▶ Text under study:
──────────────────────────────

LCN2-interacting proteins and their expression patterns in brain tumors

Highlights

• LCN2 and its interacting proteins cross-talk in the PPIN.

• Enrichment analyses revealed the functions of LCN2 and its interacting proteins.

• LCN2 PPIN have distinct expression patterns in each of five types of brain tumor.

• LCN2 and nine interacting proteins are prognostic factors for glioblastomas.

• LCN2 is an independent prognostic factor for glioblastoma.

Abstract

Lipocalin 2 (LCN2) is a member of the lipocalin family. Elevated expression of LCN2 has been observed in many human tumors, suggesting it might be a potential biomarker and/or therapeutic target in malignancies. In this study, we aimed to explore LCN2 interacting proteins through bioinformatics, as well as their biological functions. Protein-protein interaction networks (PPIN) were constructed using LCN2 and its interacting proteins as the core node. These PPINs were scale free biological networks in which LCN2 and its interacting proteins could connect or cross-talk with at least one partner protein. Both functional and KEGG pathway enrichment analyses identified the known and potential biological functions of the PPIN, such as cell migration and cancer-related pathways. Expression levels of the PPIN proteins, as well as their expression correlations, in five types of brain tumor, were analyzed and integrated into the PPIN to illustrate a dynamic change. A significant correlation was found between the survival time of glioblastoma patients and the expression level of 10 genes (LCN2, MMP9, MMP2, PDE4DIP, L2HGDH, HNRNPA1, DDX31, LOXL2, FAM60A and RNF25). Taken together, our results suggest that LCN2 and its interacting proteins are mostly differentially expressed and have a distinguishing co-expression pattern. They might promote proliferation and migration via cell migration signaling and cancer-related pathways. LCN2 and its interacting proteins might be potential biomarkers in glioblastoma.

──────────────────────────────

▶ Data extract:
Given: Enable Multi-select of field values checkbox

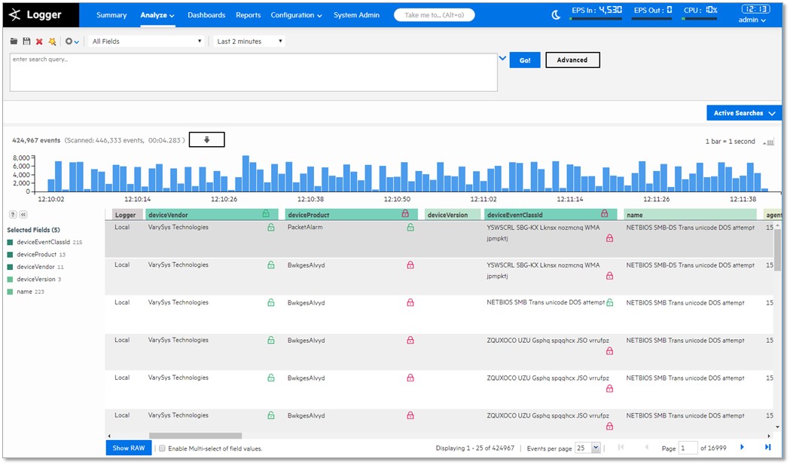Looking at the screenshot, I should 162,448.

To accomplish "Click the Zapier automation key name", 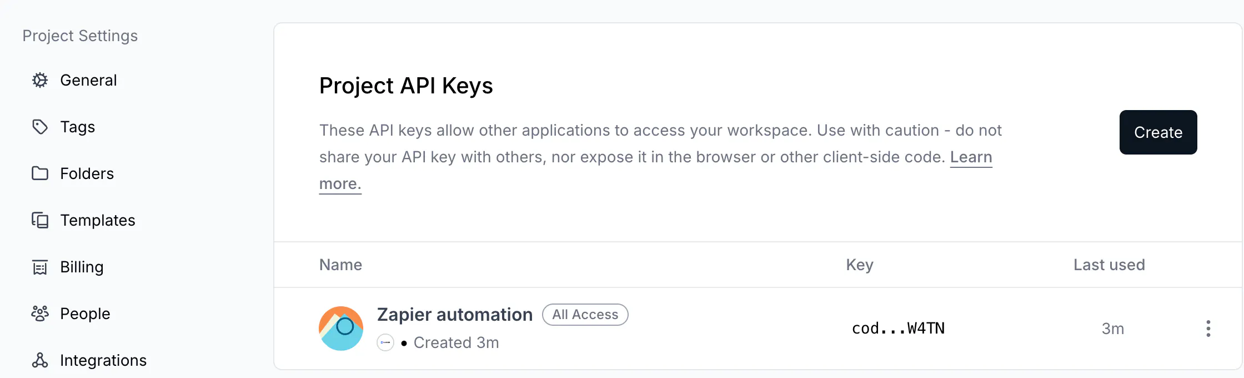I will pyautogui.click(x=455, y=315).
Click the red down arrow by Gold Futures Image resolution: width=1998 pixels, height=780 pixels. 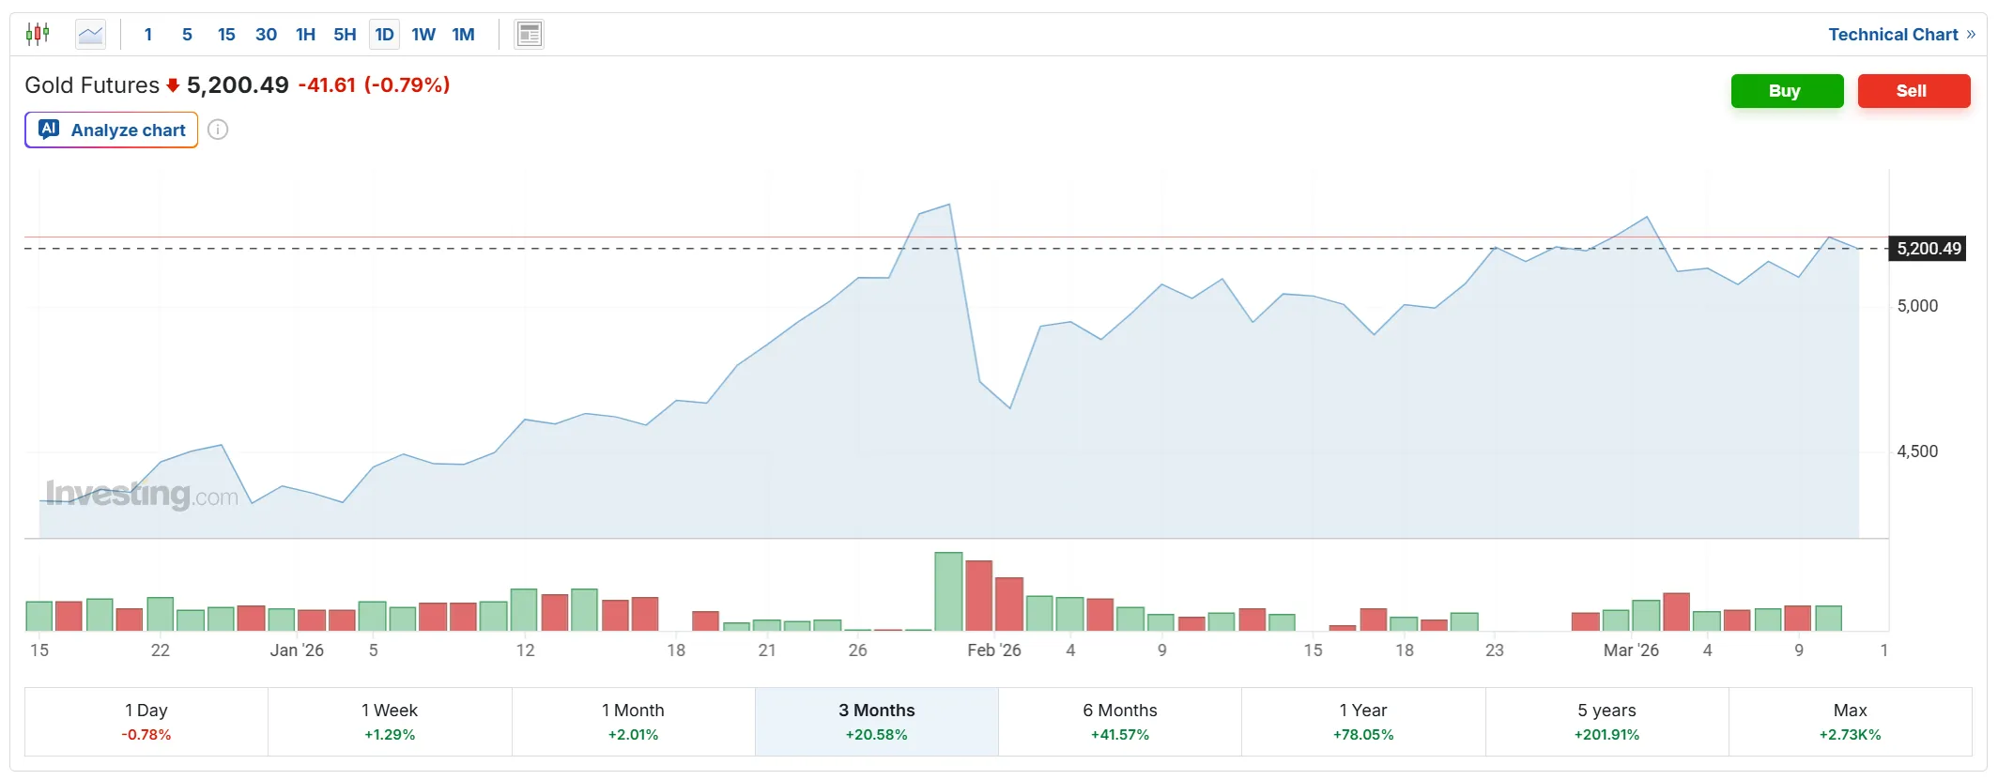tap(173, 85)
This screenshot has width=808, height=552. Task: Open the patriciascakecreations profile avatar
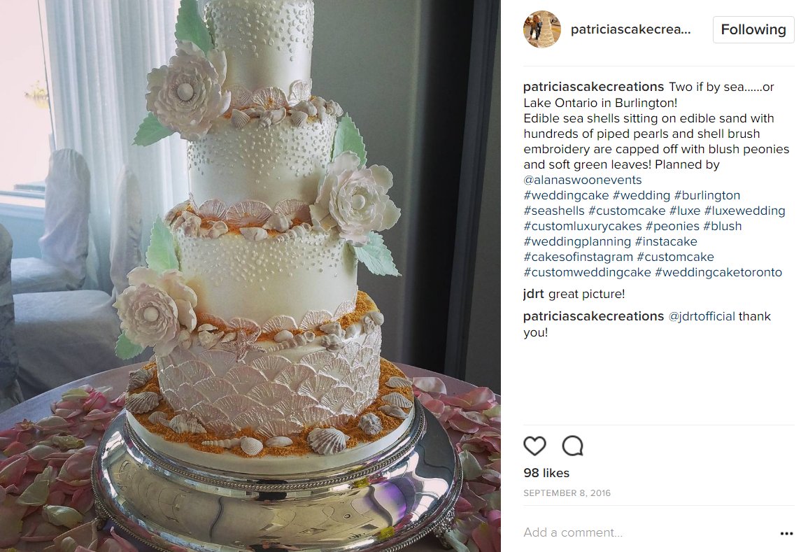[x=542, y=29]
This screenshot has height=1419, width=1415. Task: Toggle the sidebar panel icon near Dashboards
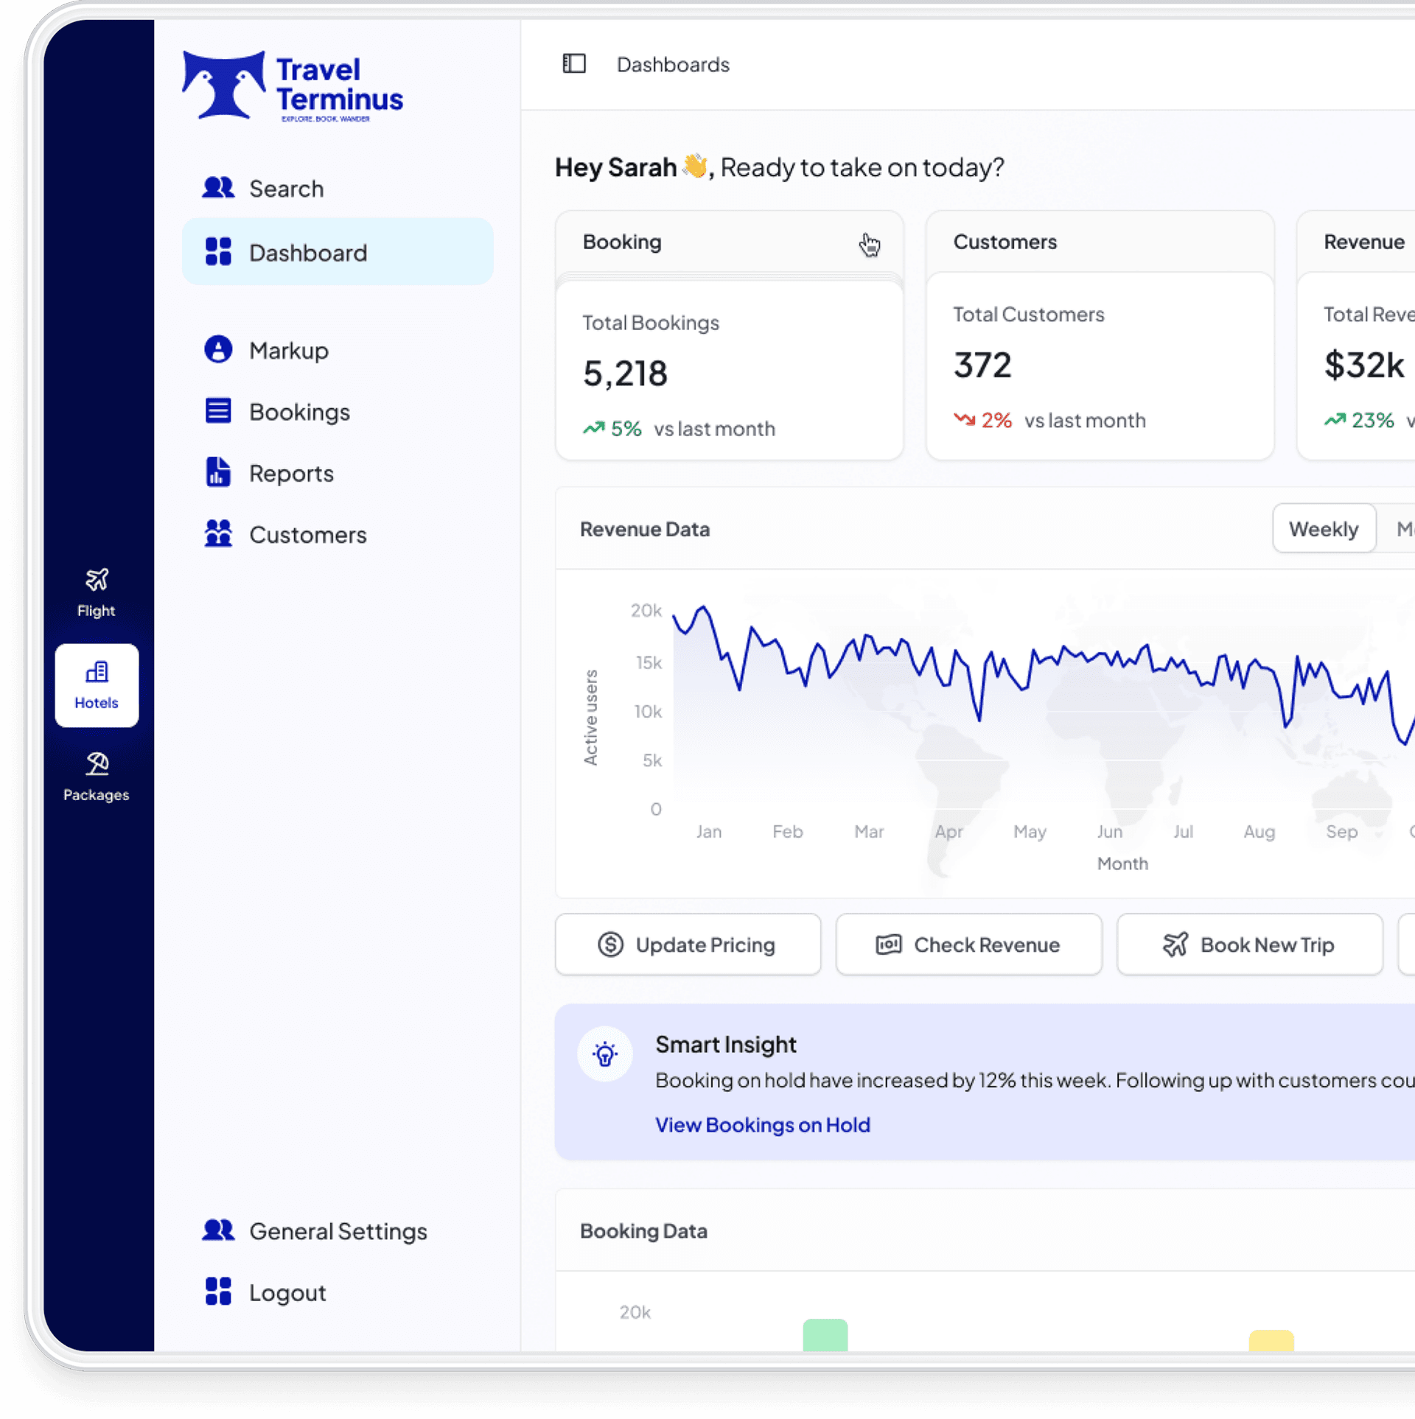[573, 64]
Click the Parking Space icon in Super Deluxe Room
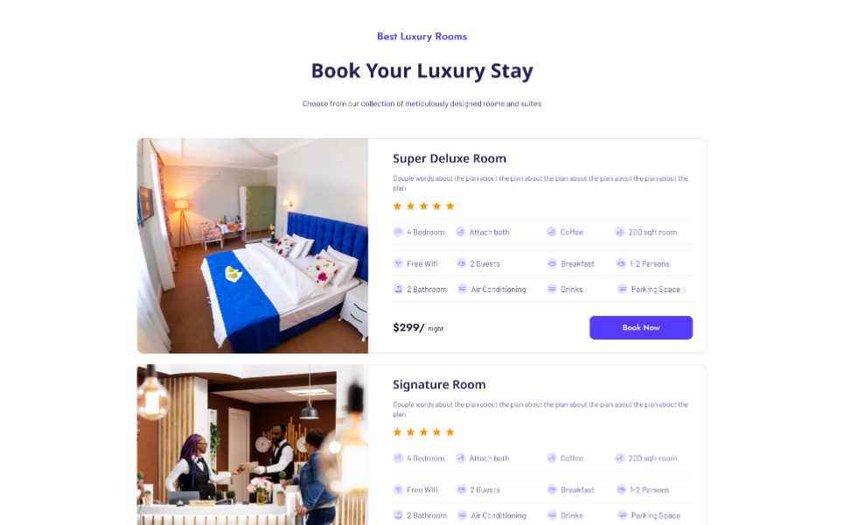844x525 pixels. [x=622, y=289]
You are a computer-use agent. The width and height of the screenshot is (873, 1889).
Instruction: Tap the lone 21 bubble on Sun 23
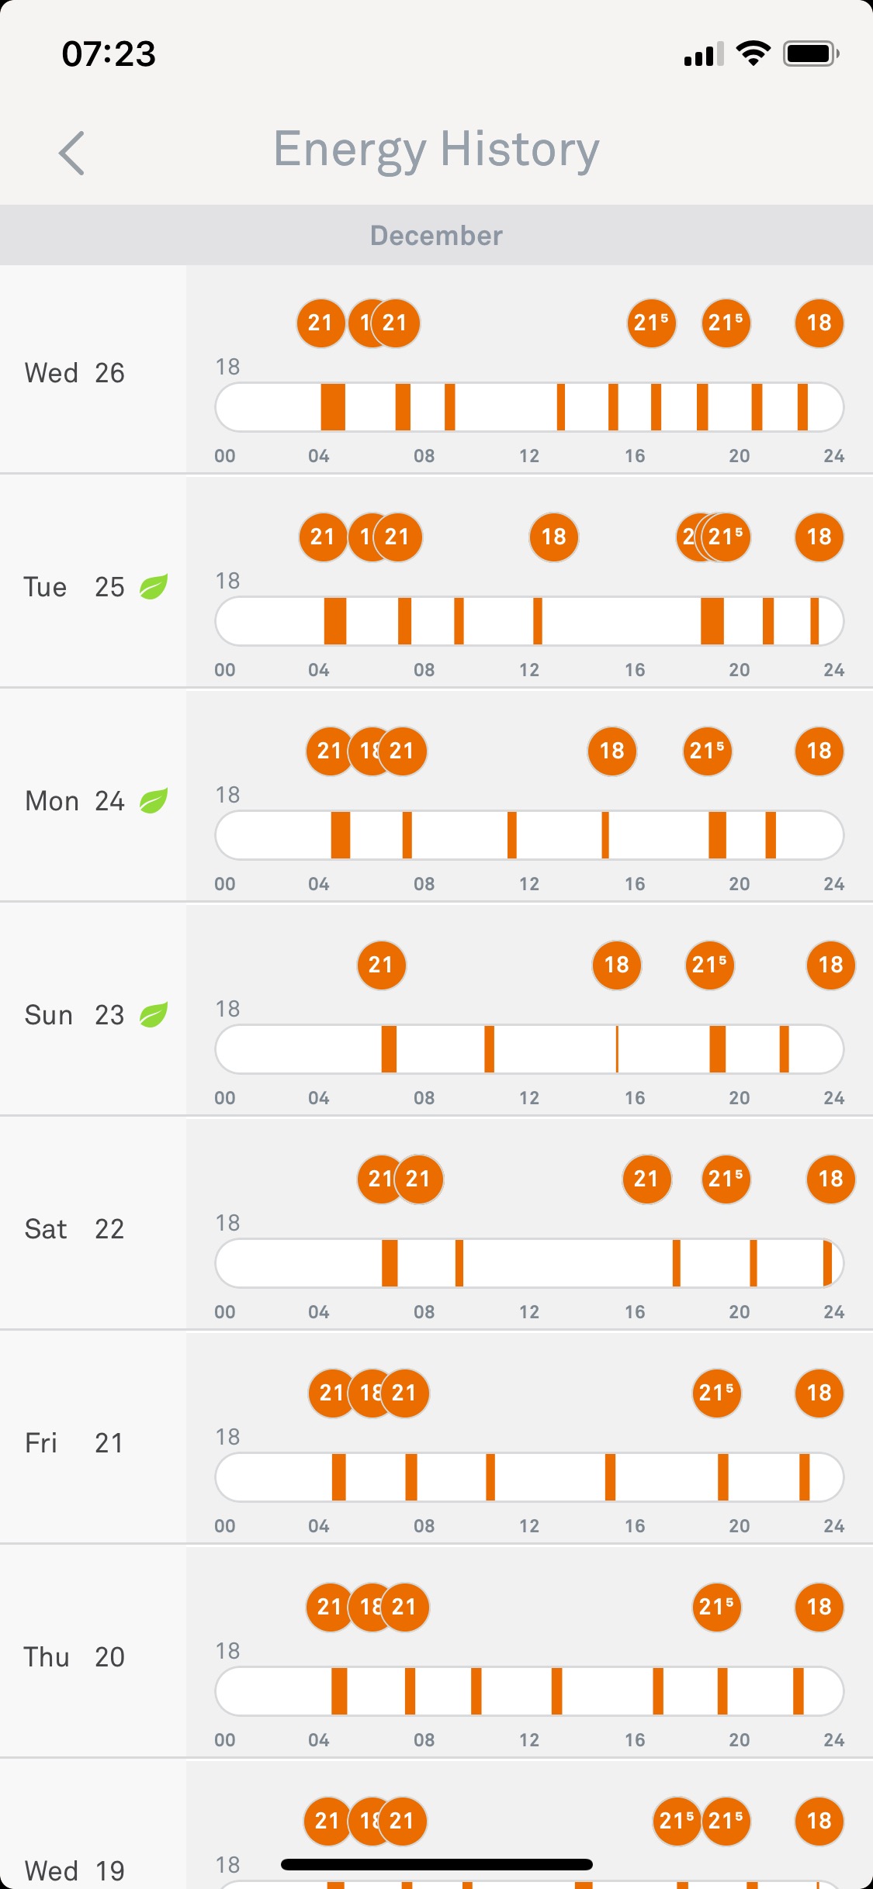click(381, 965)
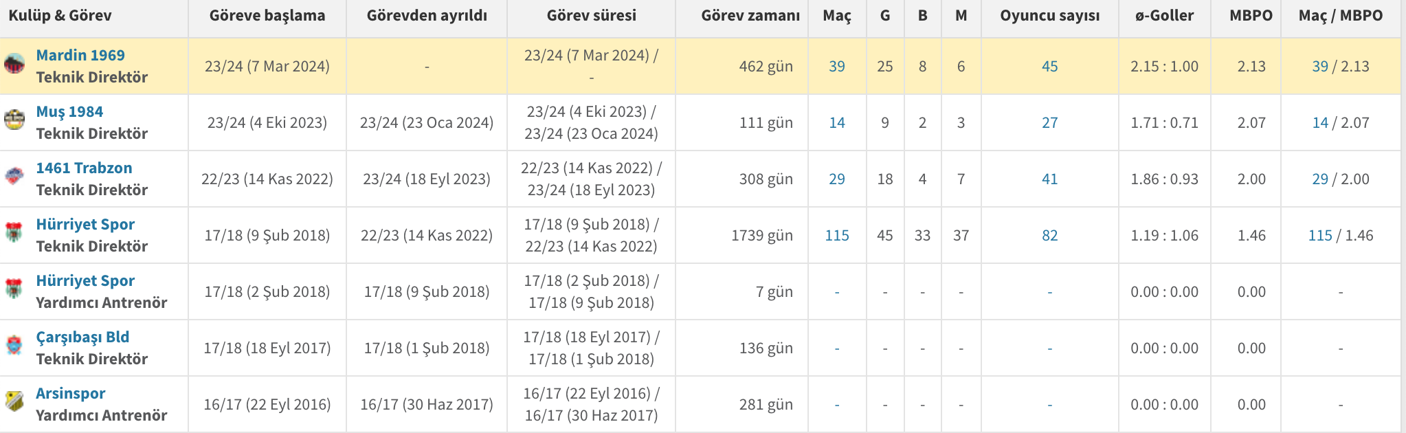Click the Arsinspor club crest icon

(14, 401)
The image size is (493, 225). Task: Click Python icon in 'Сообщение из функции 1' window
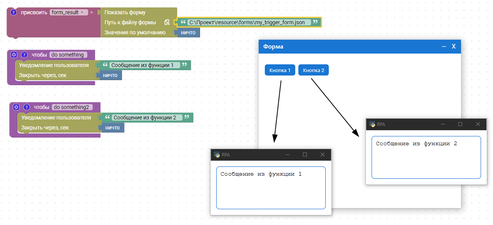click(x=217, y=154)
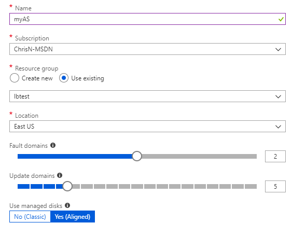292x251 pixels.
Task: Click the Subscription dropdown chevron arrow
Action: [x=278, y=50]
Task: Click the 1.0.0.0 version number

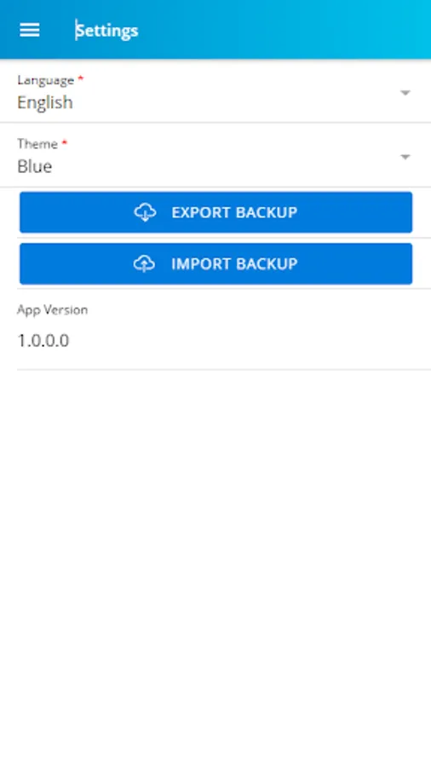Action: click(x=43, y=340)
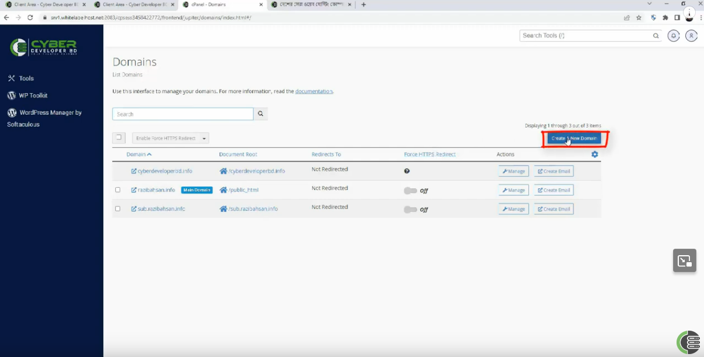Click the Search Tools input field
Viewport: 704px width, 357px height.
[585, 36]
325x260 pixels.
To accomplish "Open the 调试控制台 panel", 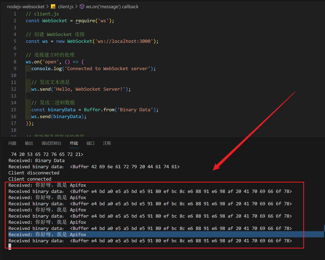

──────────────────────────────

▶ Assignment 1:
In the LCN2 study, reproduce everything from "LCN2-interacting proteins and" down to "factor for glioblastoma.", swapping "interacting proteins" for "binding partners".
▶ Assignment 2:
List every point in the Highlights section of the LCN2 study.
▶ Assignment 3:
According to the LCN2 study, which protein family does LCN2 belong to?
Nothing in the records is needed for what follows.

▶ Task answer 1:
LCN2-binding partners and their expression patterns in brain tumors

Highlights

• LCN2 and its binding partners cross-talk in the PPIN.

• Enrichment analyses revealed the functions of LCN2 and its binding partners.

• LCN2 PPIN have distinct expression patterns in each of five types of brain tumor.

• LCN2 and nine binding partners are prognostic factors for glioblastomas.

• LCN2 is an independent prognostic factor for glioblastoma.

▶ Task answer 2:
• LCN2 and its interacting proteins cross-talk in the PPIN.
• Enrichment analyses revealed the functions of LCN2 and its interacting proteins.
• LCN2 PPIN have distinct expression patterns in each of five types of brain tumor.
• LCN2 and nine interacting proteins are prognostic factors for glioblastomas.
• LCN2 is an independent prognostic factor for glioblastoma.

▶ Task answer 3:
The lipocalin family.